Enfin, les enseignants sont soumis à une espèce de pilonnage des distributeurs, dès qu’un film à l’affiche est susceptible d’attirer un public scolaire : nos casiers sont alors inondés d’une abondante publicité, souvent très alléchante. Certes, l’intention est souvent louable et le travail d’accompagnement réel (en général, il existe un dossier pédagogique plutôt bien fait pour les professeurs, des séances d’avant-première sont organisées à leur intention…) Mais, cette promotion est parfois pesante : Sylvie Lindeperg dénonçait dans son livre La Voie des images le battage à son avis excessif qui avait accompagné la sortie du film La rafle de Rose Bosh en 2010. Aller voir le film sur la rafle du Vel d’hiv était présenté comme un « devoir de mémoire » presque obligatoire, Mais pour l’ historienne, il s’agit « un devoir procurant un bienfaisant confort moral, privé d’introspection sur le présent, dépouillé de sa responsabilité à l’égard du futur » (Sylvie Lindeperg). Ainsi, dans ces campagnes de promotion très ciblées qui vise un « marché » scolaire considérable, toutes les occasions ne sont pas bonnes à prendre.

• **Extraits de données**:
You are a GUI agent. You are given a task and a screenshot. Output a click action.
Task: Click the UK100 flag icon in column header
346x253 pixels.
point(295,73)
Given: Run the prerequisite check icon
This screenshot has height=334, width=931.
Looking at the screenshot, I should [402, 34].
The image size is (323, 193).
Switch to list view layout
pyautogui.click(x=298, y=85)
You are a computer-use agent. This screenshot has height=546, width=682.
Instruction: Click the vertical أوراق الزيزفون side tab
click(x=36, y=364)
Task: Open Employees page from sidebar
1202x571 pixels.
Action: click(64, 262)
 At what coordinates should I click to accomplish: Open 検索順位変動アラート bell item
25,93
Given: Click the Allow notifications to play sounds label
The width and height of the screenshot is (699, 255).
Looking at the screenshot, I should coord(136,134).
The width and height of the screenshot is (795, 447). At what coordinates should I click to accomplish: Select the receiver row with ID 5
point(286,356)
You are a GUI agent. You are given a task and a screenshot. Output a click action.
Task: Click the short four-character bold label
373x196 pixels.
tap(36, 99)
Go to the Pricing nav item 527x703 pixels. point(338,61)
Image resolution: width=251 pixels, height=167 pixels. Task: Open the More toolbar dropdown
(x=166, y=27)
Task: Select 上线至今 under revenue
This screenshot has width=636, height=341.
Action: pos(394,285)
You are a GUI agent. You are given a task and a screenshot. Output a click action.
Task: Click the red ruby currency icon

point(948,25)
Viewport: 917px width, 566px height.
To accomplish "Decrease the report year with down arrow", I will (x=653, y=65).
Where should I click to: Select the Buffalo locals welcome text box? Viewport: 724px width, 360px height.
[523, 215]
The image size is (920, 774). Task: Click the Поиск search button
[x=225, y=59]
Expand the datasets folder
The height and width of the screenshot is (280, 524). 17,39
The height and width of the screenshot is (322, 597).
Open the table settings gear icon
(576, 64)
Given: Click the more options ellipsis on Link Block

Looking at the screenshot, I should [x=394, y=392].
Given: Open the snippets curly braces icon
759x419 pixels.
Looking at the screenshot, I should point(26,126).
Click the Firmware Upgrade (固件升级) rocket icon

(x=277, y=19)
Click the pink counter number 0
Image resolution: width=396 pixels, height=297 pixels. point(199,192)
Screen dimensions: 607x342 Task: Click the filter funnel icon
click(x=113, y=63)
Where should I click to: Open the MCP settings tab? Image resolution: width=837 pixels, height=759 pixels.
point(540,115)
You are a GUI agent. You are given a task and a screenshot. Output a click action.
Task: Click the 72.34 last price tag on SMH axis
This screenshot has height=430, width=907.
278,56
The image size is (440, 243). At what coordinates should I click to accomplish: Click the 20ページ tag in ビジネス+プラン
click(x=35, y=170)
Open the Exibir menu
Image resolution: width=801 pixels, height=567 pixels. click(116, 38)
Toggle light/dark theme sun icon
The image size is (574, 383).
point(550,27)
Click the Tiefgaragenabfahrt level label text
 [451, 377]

• **Énoncé**: D'après le texte source, pourquoi Sylvie Lindeperg critique-t-elle la présentation du film La rafle comme un « devoir de mémoire » presque obligatoire ? Répondez en une à trois phrases. Appuyez-vous uniquement sur le texte source, sans recourir aux lignes.

• **Réponse attendue**: Pour Sylvie Lindeperg, ce devoir procure un bienfaisant confort moral, mais il est privé d'introspection sur le présent. Il est aussi dépouillé de sa responsabilité à l'égard du futur.